--- PROVIDED PASSAGE ---
All these technologies have ethical questions to be addressed, questions that have deeply changed the concept of the place humankind occupies in the universe and even the concept of humanity itself.

Key words

Ethics; Genetics.


General ethical aspects

There are some general aspects to be considered when talking about the ethics related to Biotechnology; concerns that can be argued to almost all the biotechnological procedures we will discuss later. These ethical aspects are: availability and the caution principle (also referred to as the slippery-slope principle).

Availability

In general, Biotechnology is a high technology field, so it is time consuming and expensive, making it available only to well developed countries or to economically powerful people. These economical implications produce a drift in the way Biotechnology evolves, often leaving some interesting research apart due to profitable criteria instead of general well-being ones. Such is the case of the research on malaria vaccine or the development of transgenic rice producing vitamin A precursors (golden rice). Therefore we have to be aware that although distributive justice applied to Biotechnology is generally accepted, it is not always exerted.

Caution principle

Although caution principle could be applied to any new technology, it has been especially invoked in Biotechnology.

Caution principle states that no new technology should be used (or even developed) until enough guaranties that it is harmless are obtained. This principle, although sound, can impair scientific progress if applied to its extreme. Most technologies have dual aspects and misuse of them towards undue or perverse objectives should not impair their development. Emmanuel Kant (1784) already consecrated the necessity of scientific improvement in its essay “Answer to the Question: What is Enlightenment?” when he wrote “An epoch cannot avert or commit itself to put the following one in a situation that will be impossible to expand its skills (in particular those of maximum urgency), purify them of errors and, in general, further progress in the Enlightenment. That would be a crime against human nature, the original destination of which lies precisely in this progress ...” meaning that, since present knowledge and technologies are based on the knowledge developed by precedent generations of scientists while present science becomes the groundwork of future knowledge; banning some research can cause delays and undesired effects on future generations. For instance, transgenic technology or somatic cell nuclear transfer (cloning) in humans have evolved much more slowly due to this prevention.

Therefore it seems clear that, although not everything that can be done should actually be done, invoking the caution principle may impair the development of new technologies that might offer better live conditions to future human generations. Seeking a balance between advantages and risks (proportionality principle) seems to be the soundest approach to this apparent conflict.

Genetic information

Referring to humans, Biotechnology offers the possibility of developing personalized medicine (pharmacogeno-mics, toxicogenomics) which provides genetic information of the individuals. The use of this information can be done by the same individual (self genetic information) or by others.

--- WHAT THIS EXERCISE ASKS ---
1/ List every section heading in the passage on the ethics of biotechnology.
2/ Answer these questions from the passage on the ethics of biotechnology:
(a) What other name does it give the caution principle?
(b) What year is given for the essay by Emmanuel Kant?
(c) What name does it give to seeking a balance between advantages and risks?
3/ Repeat word for word the part of the passage on the ethics of biotechnology that opens with the words containing "In general, Biotechnology" and closes with "invoked in Biotechnology.".
The records below the passage come from a separate source.

--- DATA SHOWN ---
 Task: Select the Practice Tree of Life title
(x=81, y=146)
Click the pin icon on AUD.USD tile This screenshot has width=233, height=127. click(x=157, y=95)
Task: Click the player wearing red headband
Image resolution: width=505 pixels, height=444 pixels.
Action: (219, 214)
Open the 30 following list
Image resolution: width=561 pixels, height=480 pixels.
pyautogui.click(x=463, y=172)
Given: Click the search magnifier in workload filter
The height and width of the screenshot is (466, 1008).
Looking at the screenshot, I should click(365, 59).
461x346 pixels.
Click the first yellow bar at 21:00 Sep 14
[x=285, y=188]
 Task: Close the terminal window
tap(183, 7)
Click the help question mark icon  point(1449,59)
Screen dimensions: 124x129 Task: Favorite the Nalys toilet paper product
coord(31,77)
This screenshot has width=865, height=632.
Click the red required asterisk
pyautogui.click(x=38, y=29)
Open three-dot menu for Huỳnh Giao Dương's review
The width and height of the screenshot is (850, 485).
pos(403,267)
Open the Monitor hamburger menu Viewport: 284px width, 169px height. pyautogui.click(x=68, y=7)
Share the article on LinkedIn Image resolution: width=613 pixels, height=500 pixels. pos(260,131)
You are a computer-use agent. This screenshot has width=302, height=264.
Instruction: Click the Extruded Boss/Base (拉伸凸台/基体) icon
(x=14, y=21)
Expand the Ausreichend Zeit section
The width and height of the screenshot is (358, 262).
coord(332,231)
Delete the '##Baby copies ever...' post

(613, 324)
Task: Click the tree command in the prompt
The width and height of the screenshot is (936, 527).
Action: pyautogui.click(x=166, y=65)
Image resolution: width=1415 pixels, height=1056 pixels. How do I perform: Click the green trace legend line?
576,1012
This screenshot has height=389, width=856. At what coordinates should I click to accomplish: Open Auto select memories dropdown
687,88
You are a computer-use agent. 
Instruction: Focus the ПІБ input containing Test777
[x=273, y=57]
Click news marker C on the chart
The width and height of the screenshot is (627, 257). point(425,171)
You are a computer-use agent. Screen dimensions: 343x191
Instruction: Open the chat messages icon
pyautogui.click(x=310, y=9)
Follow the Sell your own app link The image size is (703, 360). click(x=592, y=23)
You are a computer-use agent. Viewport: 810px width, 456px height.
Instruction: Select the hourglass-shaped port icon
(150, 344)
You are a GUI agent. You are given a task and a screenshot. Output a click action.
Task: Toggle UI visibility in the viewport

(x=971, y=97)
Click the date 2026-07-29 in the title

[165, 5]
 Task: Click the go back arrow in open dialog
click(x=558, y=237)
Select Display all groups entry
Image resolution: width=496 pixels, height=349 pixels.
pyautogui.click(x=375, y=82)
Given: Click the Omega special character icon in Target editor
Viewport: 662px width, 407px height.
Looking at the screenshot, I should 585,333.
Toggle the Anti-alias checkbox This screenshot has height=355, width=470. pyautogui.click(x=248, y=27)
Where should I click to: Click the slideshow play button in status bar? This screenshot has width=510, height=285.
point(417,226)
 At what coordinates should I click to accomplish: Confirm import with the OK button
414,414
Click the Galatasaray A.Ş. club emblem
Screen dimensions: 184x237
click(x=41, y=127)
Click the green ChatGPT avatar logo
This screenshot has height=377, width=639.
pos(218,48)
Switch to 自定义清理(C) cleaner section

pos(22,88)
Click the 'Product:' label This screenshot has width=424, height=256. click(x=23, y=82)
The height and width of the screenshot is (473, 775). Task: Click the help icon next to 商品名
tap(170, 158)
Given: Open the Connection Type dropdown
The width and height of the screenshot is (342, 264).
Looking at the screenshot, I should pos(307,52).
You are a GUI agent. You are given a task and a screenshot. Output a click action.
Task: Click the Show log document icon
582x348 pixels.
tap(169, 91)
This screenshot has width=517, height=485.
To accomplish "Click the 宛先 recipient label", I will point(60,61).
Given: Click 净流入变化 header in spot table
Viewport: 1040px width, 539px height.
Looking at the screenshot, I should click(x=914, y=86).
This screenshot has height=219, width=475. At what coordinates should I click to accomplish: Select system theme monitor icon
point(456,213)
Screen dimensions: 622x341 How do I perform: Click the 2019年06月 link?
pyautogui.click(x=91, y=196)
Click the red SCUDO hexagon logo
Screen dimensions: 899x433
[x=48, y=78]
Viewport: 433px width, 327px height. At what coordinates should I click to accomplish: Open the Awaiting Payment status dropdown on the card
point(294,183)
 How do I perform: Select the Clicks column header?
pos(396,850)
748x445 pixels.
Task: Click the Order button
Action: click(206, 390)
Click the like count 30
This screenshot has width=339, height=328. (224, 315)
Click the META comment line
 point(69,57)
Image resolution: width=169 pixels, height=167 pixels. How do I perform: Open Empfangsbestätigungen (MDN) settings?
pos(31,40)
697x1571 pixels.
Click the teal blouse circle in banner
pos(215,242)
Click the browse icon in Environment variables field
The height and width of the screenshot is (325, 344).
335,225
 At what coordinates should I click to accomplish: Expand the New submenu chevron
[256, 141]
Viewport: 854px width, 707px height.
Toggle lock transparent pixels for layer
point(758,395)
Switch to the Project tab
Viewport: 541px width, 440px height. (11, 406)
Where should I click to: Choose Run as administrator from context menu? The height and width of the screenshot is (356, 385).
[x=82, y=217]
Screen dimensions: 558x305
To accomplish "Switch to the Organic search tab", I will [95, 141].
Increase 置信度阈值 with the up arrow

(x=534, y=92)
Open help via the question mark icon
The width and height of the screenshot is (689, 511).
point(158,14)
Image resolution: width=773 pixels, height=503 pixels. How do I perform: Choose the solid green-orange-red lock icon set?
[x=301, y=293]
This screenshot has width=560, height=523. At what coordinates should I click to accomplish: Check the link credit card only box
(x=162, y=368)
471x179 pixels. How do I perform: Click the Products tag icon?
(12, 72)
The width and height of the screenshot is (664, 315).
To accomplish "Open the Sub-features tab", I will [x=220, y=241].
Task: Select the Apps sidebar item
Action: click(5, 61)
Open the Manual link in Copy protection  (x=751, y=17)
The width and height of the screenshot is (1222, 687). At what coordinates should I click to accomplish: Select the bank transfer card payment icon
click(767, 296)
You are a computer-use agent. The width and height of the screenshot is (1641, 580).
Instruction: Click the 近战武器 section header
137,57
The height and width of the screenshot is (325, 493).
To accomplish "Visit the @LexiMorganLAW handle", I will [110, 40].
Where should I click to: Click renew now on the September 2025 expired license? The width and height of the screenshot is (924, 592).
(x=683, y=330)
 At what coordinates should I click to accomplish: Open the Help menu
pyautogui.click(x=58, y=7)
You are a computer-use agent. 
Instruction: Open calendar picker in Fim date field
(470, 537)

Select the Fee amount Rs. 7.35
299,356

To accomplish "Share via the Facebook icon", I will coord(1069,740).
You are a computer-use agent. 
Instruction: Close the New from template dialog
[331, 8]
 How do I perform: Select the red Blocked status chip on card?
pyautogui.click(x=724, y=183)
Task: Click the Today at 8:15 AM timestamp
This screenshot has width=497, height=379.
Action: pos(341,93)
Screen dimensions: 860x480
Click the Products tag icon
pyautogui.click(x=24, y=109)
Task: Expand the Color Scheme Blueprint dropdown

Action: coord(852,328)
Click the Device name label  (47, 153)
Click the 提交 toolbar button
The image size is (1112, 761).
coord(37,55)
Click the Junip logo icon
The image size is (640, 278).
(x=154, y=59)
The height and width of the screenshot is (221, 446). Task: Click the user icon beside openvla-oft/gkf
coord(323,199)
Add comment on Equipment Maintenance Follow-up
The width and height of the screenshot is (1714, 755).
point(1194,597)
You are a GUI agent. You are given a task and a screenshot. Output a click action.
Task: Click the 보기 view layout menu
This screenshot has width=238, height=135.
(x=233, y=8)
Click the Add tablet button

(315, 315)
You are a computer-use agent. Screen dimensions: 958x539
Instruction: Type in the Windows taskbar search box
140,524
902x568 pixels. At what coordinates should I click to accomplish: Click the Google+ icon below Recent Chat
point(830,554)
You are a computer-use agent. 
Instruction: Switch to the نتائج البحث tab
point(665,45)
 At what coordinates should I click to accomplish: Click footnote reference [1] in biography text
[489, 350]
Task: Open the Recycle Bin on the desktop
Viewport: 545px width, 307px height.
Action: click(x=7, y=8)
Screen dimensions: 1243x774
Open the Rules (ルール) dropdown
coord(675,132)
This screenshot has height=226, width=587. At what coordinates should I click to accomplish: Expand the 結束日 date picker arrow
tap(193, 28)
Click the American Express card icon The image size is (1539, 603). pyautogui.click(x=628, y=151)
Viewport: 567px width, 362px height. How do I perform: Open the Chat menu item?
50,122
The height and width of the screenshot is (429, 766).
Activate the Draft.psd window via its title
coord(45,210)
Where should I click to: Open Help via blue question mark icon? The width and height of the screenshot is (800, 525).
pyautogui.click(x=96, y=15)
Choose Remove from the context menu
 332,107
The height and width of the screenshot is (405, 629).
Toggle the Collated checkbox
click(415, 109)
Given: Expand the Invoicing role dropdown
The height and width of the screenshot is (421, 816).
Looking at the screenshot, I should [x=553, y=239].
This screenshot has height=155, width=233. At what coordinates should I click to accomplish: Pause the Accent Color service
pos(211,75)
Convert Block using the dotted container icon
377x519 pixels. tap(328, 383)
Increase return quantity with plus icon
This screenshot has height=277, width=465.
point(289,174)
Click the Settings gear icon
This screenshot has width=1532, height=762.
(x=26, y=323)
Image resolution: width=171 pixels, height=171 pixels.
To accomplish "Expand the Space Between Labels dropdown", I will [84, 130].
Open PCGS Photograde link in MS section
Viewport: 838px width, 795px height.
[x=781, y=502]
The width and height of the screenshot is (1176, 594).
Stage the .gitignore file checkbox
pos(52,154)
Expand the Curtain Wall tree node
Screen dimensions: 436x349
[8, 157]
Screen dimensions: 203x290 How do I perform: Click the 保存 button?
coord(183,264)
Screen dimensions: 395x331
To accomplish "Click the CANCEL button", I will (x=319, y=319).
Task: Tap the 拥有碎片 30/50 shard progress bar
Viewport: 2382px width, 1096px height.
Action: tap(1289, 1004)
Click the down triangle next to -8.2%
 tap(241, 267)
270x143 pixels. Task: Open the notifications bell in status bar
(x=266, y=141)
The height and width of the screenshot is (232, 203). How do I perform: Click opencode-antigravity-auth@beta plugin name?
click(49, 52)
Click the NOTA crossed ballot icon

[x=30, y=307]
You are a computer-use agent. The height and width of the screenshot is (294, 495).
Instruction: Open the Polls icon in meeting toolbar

--- SOLUTIONS BY TASK ---
1/
Key words
General ethical aspects
Availability
Caution principle
Genetic information

2/
(a) The slippery-slope principle
(b) 1784
(c) The proportionality principle

3/
In general, Biotechnology is a high technology field, so it is time consuming and expensive, making it available only to well developed countries or to economically powerful people. These economical implications produce a drift in the way Biotechnology evolves, often leaving some interesting research apart due to profitable criteria instead of general well-being ones. Such is the case of the research on malaria vaccine or the development of transgenic rice producing vitamin A precursors (golden rice). Therefore we have to be aware that although distributive justice applied to Biotechnology is generally accepted, it is not always exerted.

Caution principle

Although caution principle could be applied to any new technology, it has been especially invoked in Biotechnology.